→ **Task**
Every line in the records below between the one holding "You are a GUI" and the one holding "This screenshot has width=1170, height=773.", inclusive, is to be set down exactly; all other lines are to be left out.

→ **Information given**
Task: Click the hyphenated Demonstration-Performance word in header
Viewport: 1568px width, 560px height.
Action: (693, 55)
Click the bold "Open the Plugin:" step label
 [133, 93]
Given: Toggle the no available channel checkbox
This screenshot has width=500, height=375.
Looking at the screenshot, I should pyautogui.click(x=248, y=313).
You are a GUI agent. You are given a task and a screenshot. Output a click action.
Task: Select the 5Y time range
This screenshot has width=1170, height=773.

...

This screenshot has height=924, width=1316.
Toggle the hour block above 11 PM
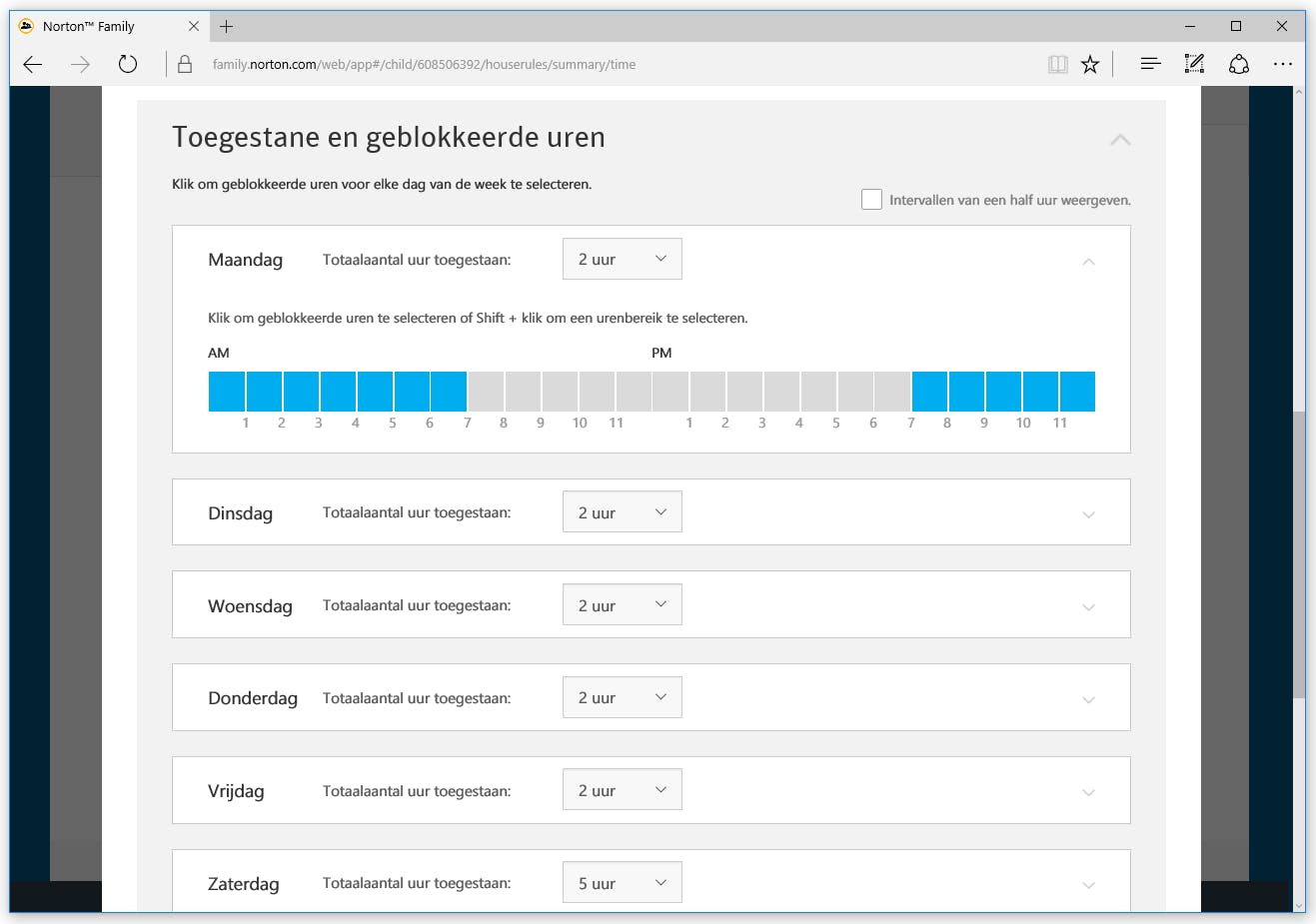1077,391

---

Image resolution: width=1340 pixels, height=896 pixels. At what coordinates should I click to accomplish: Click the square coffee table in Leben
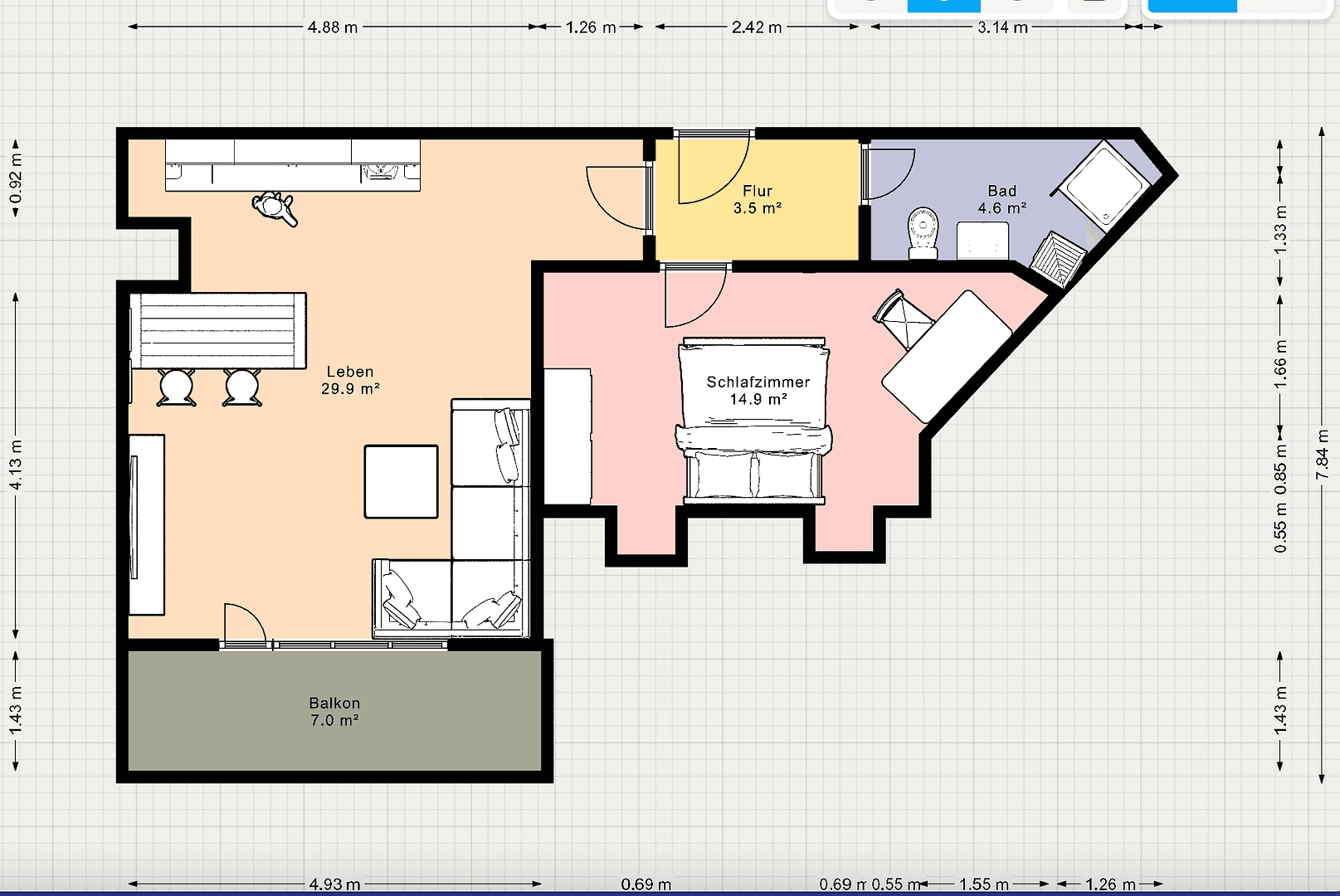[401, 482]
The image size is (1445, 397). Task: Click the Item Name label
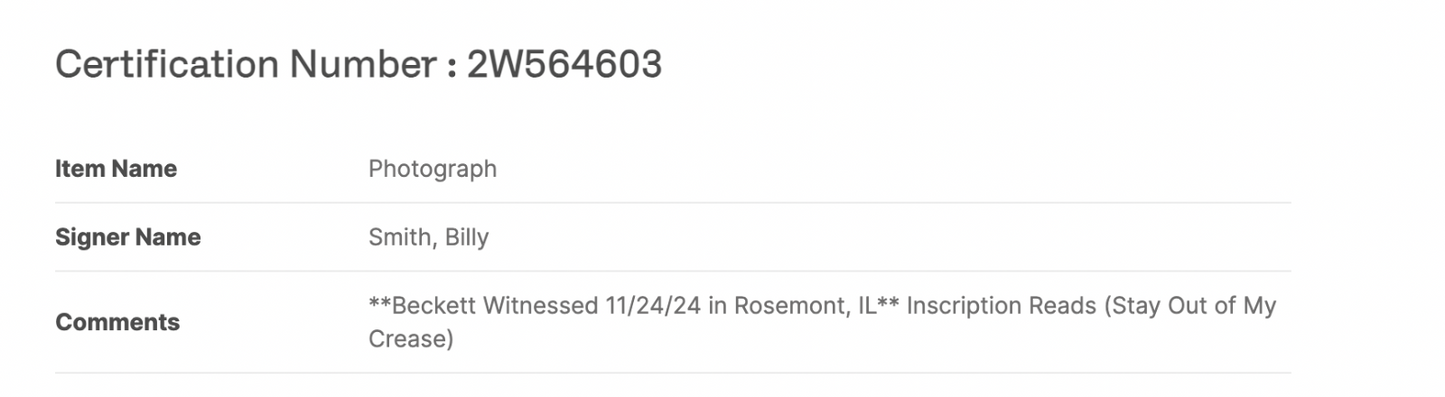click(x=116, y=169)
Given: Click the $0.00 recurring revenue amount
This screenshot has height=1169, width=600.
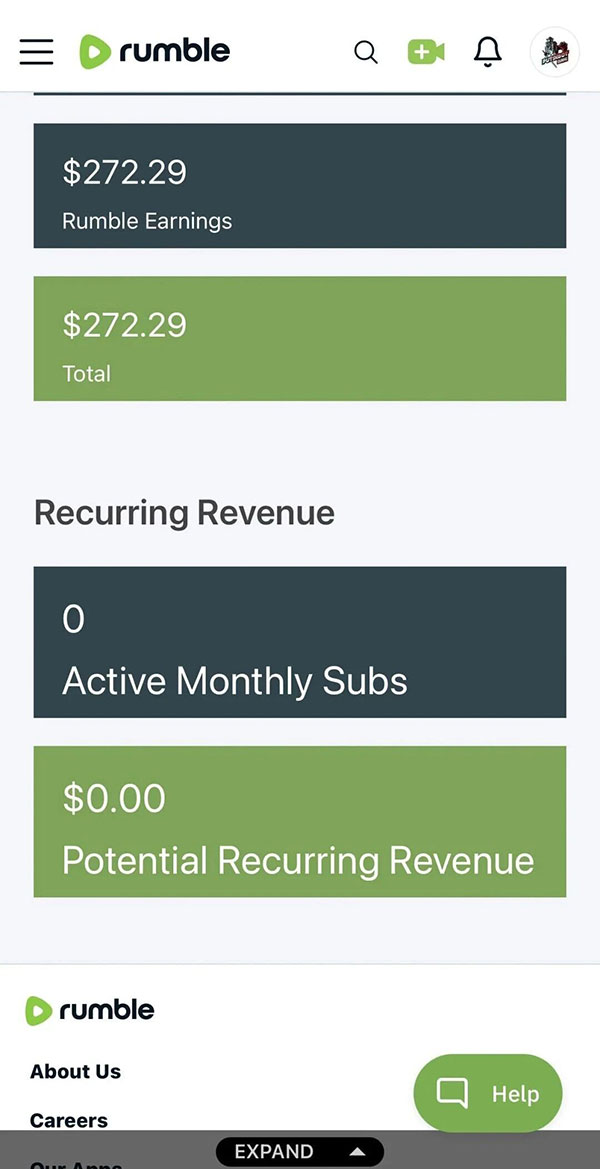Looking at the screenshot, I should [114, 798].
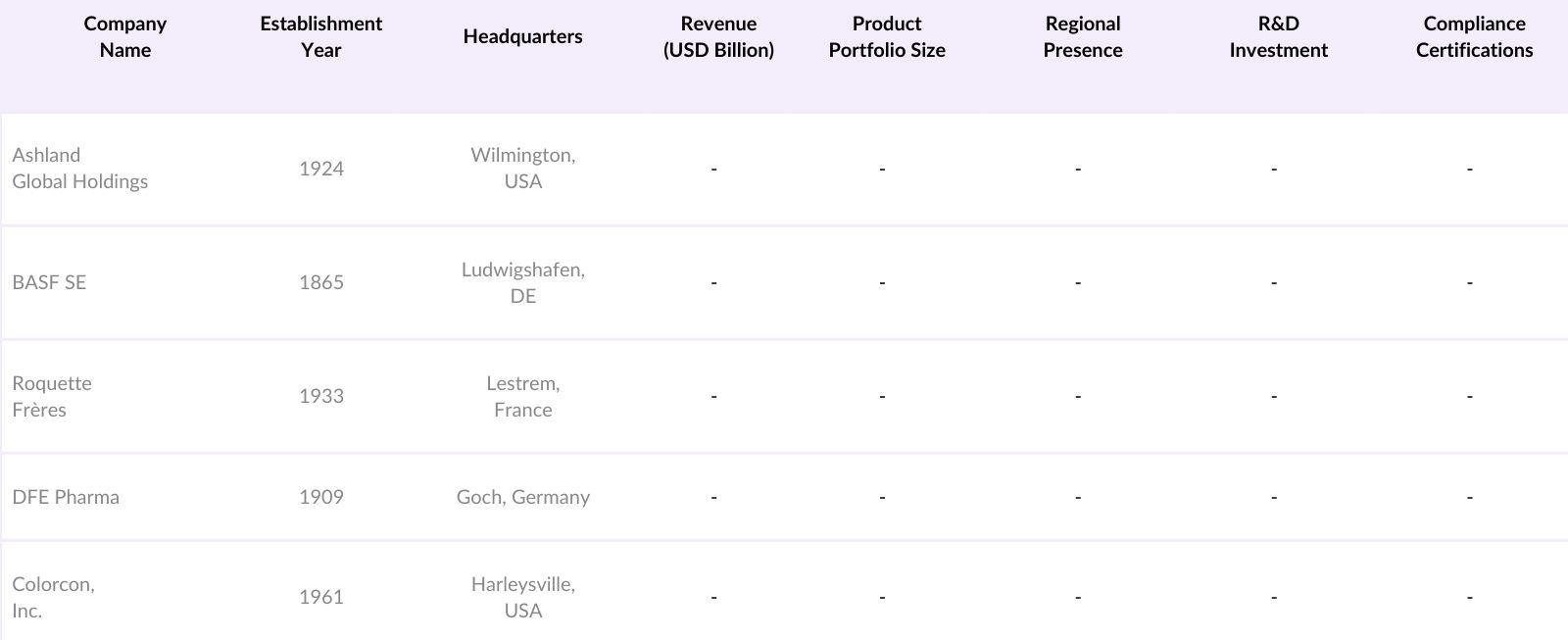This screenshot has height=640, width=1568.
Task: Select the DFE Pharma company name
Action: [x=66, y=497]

→ **Response box**
You are a GUI agent. You are given a task and a screenshot. Output a click action.
Task: Select the 5Y time range
This screenshot has width=1170, height=773.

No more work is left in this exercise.